▸ About this task:
Write the next part of the opinion column on single-parent families below, starting right after its last sentence.

▸ Document excerpt:
────
In My Opinion

by Caroline Porter

Single parent families not always ''broken.''


Rarely does anyone come to the defense of the single parent, especially the single mother. A family with only one parent, even though supported by grandparents, aunts, uncles, cousins, church and friends is considered ''broken'' and listed as one of the great sources of crime and anything else bad that happens in our society. I was a single parent with three children for seven years, and one might say, even though we marry again, that once a single parent, always a single parent.

It's usually the mother. After 17 years of marriage and three children, I was divorced in 1975. It was hardly the fashionable status at the time and I can remember being grief stricken, humiliated and frightened. My church, friends and relatives were totally unprepared to deal with me or my divorce. I entered the work force for the first time in 13 years, so my children, aged 11, 10 and six, were left with no father at home and a mother gone most of the day. The children were also grieving and embarrassed.

My ex-husband and I had the most civil divorce possible. We shared the same attorney and decided between us the terms of the divorce. Neither of us was involved with anyone else. After the divorce my children's father moved out of town but we all got along and I saw to it that we even spent holidays together. We were close and good friends for many years.

That being said, my children, who are now in their 30s, will probably never recover from the divorce. But they are not dysfunctional or criminals, either. Being a single parent is frightening because it's so much responsibility not shared with another adult. It's frightening because we are so afraid our children will do something that will reflect on us as single parents. Having only one parent at home is more of a social disgrace than anything else -- children quite often benefit from a more peaceful environment or the absence of an abusive parent.

I do get tired of the stigma of the single parent or ''broken'' home however. Several weeks ago a young boy who won a geography bee obviously had a step-parent. One year 50 percent of the top ten students at Galesburg High School were from so-called ''broken'' homes. Every day students are recognized for achievement who have single parents or are living with a step parent.
────
(Stored data entries)
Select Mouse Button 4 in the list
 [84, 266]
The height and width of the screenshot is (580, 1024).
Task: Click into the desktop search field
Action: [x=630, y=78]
────
▸ Response:
In the ideal world, children have two biological parents who are mature enough to make their marriage work and aren't poverty stricken.

But social historians say that the only decade of what we consider ''family values'' was in the 1950s and that many social issues were not pleasant. The teenage birthrate was almost twice as high in 1957 as today, according to an article in Modern Maturity magazine, but most young men could afford to marry. Problems such as alcoholism, battering and incest were swept under the rug. Women became almost ill from the expectations of society that we not use our unique abilities or be individuals. Even though divorce rates and the number of unwed mothers were at an all-time low, more children lived in poverty than today.

Discrimination was rampant against ethnic groups, political dissidents, women, elders, gays, religious minorities

The social stability of the decade was due less to the family forms than the the unique social and political climate.

''The high rate of unionization, heavy corporate investment in manufacturing and generous government assistance in the form of public-works projects, veterans' benefits, student loans and housing subsidies gave young families a trememdous jump start, created predictable paths out of poverty and led to unprecedented increases in real wages, '' says the magazine article. It points out that by the time the ''traditional male bread winner'' reached age 30, in both the 1950s and 60s, he could pay the principal and interest on a median-priced home on only 15-18 percent of his income. Segregation and other social issues were kept on the back burner.

According to the article, the highest point of health and nutrition for poor children came in 1970, a period that coincided with the peak years of the Great Society, not the high point of the 50s family.

Since 1973, says family historian Stephanie Coontz in Modern Maturity, corporations have abandoned the communities that grew up around them, seeking cheap labor overseas or in non-unionized sectors of the South. Involuntary part-time work has soared. Time magazine noted in 1993 that predictable job ladders of the 50s and 60s have been sawed off. ''Companies are portable, workers are throwaway.'' Long term commitments are not part of the modern corporation.

Decaying wage and job structures, not changing family structures, have caused an overwhelming income redistribution so that the gap between the rich and poor is the largest ever.

According to Donald J. Hernandez, PhD, formerly with the U.S. Census Bureau, if every child in America were reunited with both biological parents, two-thirds of those who are poor today, would still be poor.

The American family has always been vulnerable to society and economic change. One solution may be to not demonize those who have different family structures, but to solve the deeper economic problems that put such tremendous pressure on adults of all ages.